From the first anchor, dance out left to a series of small but positive edges and rock up to the bulge. Find salvation in the huecos out right (unless they're thick with wet, greasy grass, in which case, have a nice flight!), then step back left and fight for a move or two for the chains. Awesome opossum.
Location
Under the left edge of the west eye. Pretty much right where the main trail dumps you at the sector. Look left, identify the low-angle gray apron that defines the beginning of the main wall, find the name painted on the rock.
Protection
I think maybe it's 6 or 7 more bolts? It's only an extra 7m or so. So say 20 bolts total, with the opening bit included. The top has a connected, two-bolt anchor station with a single ring.

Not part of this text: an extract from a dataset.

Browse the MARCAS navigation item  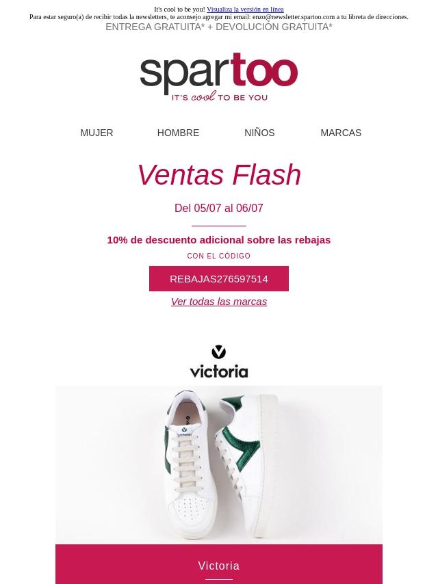click(341, 133)
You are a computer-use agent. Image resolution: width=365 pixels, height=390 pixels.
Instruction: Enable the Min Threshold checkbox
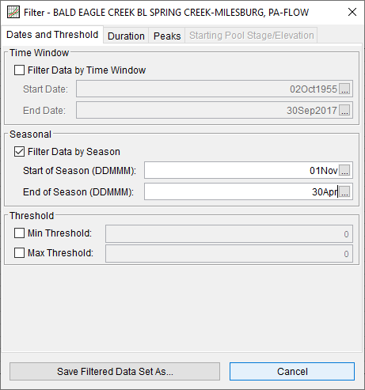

And, short as it is, you'll still probs want a 70. That 60m rope you chopped after a season in the Red just won't cut it, here.
On Extensions
A quick word about extensions: Both guidebooks for Leonidio list them as separate climbs. I here honor that custom.
I see on MP where alotta climbers in the American idiom neglect to list the opening section. Opting instead to post the full--usually much harder--line. I'm not down with that. In Europe extensions are put in not as the line proper but rather as a different climb altogether. One appealing to different climbers with different skill sets, different agendas. So? Different chains, different line. That's how I see it; that's how I list it.
Either way, don't call 'em second pitches. They'll just think you've been dropped too many times without a helmet.